文書の抜粋
· · · · ·

がん家系って?

健康な方に対して、私ががんに関わる仕事をしていると言うと、たいていの方が「うちはがん家系」というフレーズを口にされます。さらに聞いてみると「兄ががんで若くして亡くなった」とか「母方の祖父はがんで亡くなって、父もがんになった」とか。

私が、父も母もがんになったと話すと「がん家系なんだから気をつけなきゃ」と言われることもあります。

 

世間でよく使われる「がん家系」という言葉ですが、その定義は特に決められているわけではありませんよね。ただ、近親者にがんになった人が複数いるから、遺伝でがんになる確率が高い家系ではないかということを表現しているのではないでしょうか。

 

がんは遺伝する病気だと思いますよね?

いいえ、大部分のがんは遺伝しません。

大部分のがんは、遺伝情報を受け渡さない細胞(体細胞)の一部の遺伝子の働きが異常になることがきっかけで起こります。つまり異常が起きている部分(がん)を全て取り除けば治る可能性は高く、遺伝するものではありません。

 

がん全体の5~10%くらいは遺伝性のものだと考えられています。

それは受精卵の遺伝子にがんになりやすい異常を持っているから起きるもので、自分が遺伝性のがんを発症する可能性があるかどうかは、遺伝子を調べて知ることができます。

 

つまり、がんになった近親者が何人いたとしても、遺伝子検査を受けていない限り、遺伝が原因でがんになる確率が高いかどうかなんて分からないもの。

 

2人に1人が生涯のうちにがんになる今、遺伝性かどうかは関係なく、近親者にがんになった方がいるのは珍しいことではないと思います。

がんという病気は、支える立場か支えられる立場か、誰もがいつかどちらかを経験するものではないでしょうか。

 

健康な時には、近親者にがんの方がいることが不安材料になってしまう方が多いようですが、がんになった時には、身近にがんを経験して克服した方がいることほど心強く感じることはないと、患者さんはおっしゃいます。

そんなお話を伺いながら、「がん家系」は、がんになった時に支えてくれる人が多いというポジティブに使える言葉になればと思っています。

· · · · ·

表示データ
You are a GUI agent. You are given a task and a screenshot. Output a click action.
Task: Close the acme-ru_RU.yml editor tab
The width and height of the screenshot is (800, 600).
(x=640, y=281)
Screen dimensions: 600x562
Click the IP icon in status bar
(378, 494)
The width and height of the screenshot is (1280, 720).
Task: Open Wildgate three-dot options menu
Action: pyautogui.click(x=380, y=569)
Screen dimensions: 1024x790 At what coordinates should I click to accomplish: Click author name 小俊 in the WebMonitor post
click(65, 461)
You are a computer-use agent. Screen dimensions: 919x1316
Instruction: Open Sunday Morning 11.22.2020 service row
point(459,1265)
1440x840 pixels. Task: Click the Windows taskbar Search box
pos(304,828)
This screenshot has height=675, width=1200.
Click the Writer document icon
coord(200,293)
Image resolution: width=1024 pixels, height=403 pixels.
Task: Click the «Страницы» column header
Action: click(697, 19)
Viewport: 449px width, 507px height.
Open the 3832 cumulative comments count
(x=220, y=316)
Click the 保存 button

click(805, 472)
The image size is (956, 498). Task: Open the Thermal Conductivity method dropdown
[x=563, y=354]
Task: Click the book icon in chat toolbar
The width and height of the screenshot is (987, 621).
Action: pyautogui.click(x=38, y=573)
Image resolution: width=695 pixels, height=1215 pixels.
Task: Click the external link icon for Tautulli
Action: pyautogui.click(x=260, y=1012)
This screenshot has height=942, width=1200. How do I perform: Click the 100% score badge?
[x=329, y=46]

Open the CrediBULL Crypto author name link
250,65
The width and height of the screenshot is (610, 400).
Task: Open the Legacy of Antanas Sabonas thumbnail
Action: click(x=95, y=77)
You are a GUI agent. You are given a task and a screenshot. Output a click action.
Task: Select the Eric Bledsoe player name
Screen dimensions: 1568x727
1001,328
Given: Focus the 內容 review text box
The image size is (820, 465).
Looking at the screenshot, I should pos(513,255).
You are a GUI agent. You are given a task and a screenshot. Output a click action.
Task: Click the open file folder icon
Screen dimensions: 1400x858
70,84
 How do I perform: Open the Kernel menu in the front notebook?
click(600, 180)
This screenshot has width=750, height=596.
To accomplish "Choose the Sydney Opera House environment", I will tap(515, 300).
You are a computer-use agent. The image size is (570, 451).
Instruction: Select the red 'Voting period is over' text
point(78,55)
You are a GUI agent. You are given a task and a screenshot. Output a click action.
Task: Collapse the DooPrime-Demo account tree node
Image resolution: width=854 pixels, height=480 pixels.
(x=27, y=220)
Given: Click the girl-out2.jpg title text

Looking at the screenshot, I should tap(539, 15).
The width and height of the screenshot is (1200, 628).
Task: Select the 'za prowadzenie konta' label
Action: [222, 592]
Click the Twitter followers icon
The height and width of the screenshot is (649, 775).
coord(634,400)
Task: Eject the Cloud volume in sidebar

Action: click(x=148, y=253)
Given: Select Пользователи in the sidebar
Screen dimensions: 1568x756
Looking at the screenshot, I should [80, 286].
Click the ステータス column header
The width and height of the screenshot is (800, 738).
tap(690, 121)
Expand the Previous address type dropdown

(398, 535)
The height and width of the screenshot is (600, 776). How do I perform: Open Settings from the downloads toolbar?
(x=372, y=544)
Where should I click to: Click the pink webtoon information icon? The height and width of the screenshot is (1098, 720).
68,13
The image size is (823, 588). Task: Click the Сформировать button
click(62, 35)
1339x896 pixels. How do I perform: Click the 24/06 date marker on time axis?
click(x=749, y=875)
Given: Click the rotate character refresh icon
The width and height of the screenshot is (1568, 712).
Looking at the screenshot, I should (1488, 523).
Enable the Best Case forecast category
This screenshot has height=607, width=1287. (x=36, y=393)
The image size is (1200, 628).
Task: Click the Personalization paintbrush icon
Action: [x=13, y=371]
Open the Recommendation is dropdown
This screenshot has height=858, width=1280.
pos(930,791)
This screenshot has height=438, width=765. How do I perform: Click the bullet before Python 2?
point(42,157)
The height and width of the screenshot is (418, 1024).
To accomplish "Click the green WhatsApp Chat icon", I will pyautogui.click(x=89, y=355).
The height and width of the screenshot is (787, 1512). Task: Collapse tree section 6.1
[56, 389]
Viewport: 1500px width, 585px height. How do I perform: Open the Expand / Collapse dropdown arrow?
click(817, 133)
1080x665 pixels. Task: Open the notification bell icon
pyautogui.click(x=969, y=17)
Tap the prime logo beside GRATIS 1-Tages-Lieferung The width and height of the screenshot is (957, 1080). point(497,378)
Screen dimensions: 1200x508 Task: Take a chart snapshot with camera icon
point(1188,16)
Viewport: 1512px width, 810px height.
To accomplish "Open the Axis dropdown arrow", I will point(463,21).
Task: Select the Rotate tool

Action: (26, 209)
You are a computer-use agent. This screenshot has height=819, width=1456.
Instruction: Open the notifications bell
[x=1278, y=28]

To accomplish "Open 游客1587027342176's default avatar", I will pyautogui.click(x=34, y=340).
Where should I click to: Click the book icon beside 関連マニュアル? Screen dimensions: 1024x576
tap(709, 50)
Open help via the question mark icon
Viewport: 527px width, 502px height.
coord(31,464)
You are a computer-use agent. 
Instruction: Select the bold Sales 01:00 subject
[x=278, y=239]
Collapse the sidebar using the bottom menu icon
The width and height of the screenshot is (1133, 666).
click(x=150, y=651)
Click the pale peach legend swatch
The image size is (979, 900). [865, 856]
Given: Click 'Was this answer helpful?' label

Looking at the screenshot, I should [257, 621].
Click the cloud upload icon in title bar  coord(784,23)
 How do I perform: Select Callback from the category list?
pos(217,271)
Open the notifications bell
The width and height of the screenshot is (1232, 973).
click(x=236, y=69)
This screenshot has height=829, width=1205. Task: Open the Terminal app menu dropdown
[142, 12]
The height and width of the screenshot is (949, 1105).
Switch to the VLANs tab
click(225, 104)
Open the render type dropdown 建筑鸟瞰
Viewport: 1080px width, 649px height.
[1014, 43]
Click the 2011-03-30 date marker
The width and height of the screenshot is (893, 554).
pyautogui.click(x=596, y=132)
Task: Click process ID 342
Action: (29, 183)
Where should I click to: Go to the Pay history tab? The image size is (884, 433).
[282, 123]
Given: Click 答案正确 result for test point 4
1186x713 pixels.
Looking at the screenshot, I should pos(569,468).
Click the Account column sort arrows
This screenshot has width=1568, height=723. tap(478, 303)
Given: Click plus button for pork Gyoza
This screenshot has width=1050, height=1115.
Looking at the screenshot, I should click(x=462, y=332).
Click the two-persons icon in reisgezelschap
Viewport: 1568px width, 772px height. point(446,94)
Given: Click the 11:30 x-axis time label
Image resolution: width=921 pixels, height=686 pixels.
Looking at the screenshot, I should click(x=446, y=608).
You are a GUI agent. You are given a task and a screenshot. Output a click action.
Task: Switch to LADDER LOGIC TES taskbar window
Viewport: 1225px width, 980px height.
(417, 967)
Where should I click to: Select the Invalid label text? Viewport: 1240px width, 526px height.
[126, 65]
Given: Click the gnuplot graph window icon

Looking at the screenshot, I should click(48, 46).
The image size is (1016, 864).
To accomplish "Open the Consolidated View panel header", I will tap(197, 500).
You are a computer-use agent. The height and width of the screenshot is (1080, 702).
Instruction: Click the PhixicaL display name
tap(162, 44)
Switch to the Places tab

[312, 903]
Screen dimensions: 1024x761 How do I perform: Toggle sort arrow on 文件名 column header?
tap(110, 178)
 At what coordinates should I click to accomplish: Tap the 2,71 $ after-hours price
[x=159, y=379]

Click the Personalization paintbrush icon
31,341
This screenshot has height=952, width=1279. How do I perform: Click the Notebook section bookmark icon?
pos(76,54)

· · · · ·

作業の指示
A. がん家系の文章を、「いいえ、大部分のがんは遺伝しません。」を含む箇所から「がん全体の5~10%くらいは遺伝性のものだと考えられています。」の後まで書き写し、その中の「遺伝情報」を「遺伝的な情報」に置き換えてください。
B. がん家系の文章で、がんになった親族として挙げられている続柄をすべて書き出してください。
C. がん家系の文章によると、がん全体のうち遺伝性のものはどのくらいの割合だと考えられていますか。

作業別の出力
A.
いいえ、大部分のがんは遺伝しません。

大部分のがんは、遺伝的な情報を受け渡さない細胞(体細胞)の一部の遺伝子の働きが異常になることがきっかけで起こります。つまり異常が起きている部分(がん)を全て取り除けば治る可能性は高く、遺伝するものではありません。

 

がん全体の5~10%くらいは遺伝性のものだと考えられています。

B. 兄、母方の祖父、父、母

C. がん全体の5~10%くらいです。